Thanksgiving is a national holiday for us. 90% of the folks in this country are off work.
It's supposed to be a celebration/remembrance of the Pilgrims landing at Plymouth Rock and stems from giving thanks at the end of the harvest.
From
Wikipedia:
U.S. tradition associates the holiday with a meal held in 1621 by the Wampanoag and the Pilgrims who settled in Plymouth, Massachusetts. This element continues in modern times with the Thanksgiving dinner, often featuring turkey, playing a large role in the celebration of Thanksgiving. Some of the details of the American Thanksgiving story are myths that developed in the 1890s and early 1900s as part of the effort to forge a common national identity in the aftermath of the Civil War and in the melting pot of new immigrants.
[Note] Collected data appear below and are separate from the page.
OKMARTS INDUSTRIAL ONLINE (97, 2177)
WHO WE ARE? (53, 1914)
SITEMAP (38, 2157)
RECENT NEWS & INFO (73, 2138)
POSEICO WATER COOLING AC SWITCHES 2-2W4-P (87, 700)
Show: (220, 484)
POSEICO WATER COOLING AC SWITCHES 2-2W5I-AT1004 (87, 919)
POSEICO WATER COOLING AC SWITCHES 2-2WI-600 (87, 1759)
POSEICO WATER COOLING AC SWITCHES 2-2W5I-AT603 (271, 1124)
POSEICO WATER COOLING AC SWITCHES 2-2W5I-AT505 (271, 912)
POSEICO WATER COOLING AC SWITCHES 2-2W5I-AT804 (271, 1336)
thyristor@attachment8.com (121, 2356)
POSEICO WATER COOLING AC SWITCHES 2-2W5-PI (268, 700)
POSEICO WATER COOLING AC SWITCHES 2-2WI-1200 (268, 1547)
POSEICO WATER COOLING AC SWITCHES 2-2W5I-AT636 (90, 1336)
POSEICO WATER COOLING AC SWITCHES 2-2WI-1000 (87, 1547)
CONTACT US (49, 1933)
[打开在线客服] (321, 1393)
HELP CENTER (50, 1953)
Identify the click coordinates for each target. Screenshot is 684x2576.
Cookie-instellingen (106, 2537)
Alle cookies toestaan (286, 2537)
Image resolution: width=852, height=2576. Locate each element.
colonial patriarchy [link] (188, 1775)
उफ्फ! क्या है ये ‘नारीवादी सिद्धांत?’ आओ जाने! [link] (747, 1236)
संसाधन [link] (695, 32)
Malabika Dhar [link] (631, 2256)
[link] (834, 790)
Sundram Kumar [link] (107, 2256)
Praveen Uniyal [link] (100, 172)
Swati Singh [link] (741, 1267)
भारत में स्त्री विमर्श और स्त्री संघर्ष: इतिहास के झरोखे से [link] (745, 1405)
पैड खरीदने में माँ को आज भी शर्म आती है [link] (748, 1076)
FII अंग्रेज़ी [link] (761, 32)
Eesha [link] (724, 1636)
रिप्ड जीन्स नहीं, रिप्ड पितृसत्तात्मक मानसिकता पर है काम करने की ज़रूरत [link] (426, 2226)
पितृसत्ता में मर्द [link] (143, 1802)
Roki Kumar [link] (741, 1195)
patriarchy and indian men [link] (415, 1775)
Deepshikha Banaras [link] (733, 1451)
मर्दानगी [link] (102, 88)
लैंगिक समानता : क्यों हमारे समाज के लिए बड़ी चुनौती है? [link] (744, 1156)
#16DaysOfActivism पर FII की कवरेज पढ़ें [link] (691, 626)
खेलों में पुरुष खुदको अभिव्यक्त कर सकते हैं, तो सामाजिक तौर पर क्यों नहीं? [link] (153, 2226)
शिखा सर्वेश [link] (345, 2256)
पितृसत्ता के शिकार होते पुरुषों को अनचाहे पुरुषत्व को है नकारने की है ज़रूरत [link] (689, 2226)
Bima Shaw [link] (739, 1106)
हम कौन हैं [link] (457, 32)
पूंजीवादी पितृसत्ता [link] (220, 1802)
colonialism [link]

We're not the only ones that celebrate it. Canada, England, and Germany have similar holidays.
Again from
Wikipedia:
Thanksgiving, or Thanksgiving Day, is an annual one-day holiday to give thanks (traditionally to a God), for the things one has at the close of the harvest season. In the United States, Thanksgiving is celebrated on the fourth Thursday of November, and in Canada it is celebrated on the second Monday in October. In the United Kingdom, Thanksgiving is another name for the Harvest festival, held in churches across the country on a relevant Sunday to mark the end of the local harvest, though it is not thought of as a major event (compared to Christmas or Easter) as it is in North America, where this tradition taken by early settlers became much more important. Other European countries, such as Germany, also have harvest-thanks (Erntedank) celebrations which are perceived to be rather minor and mostly rural holidays.[1]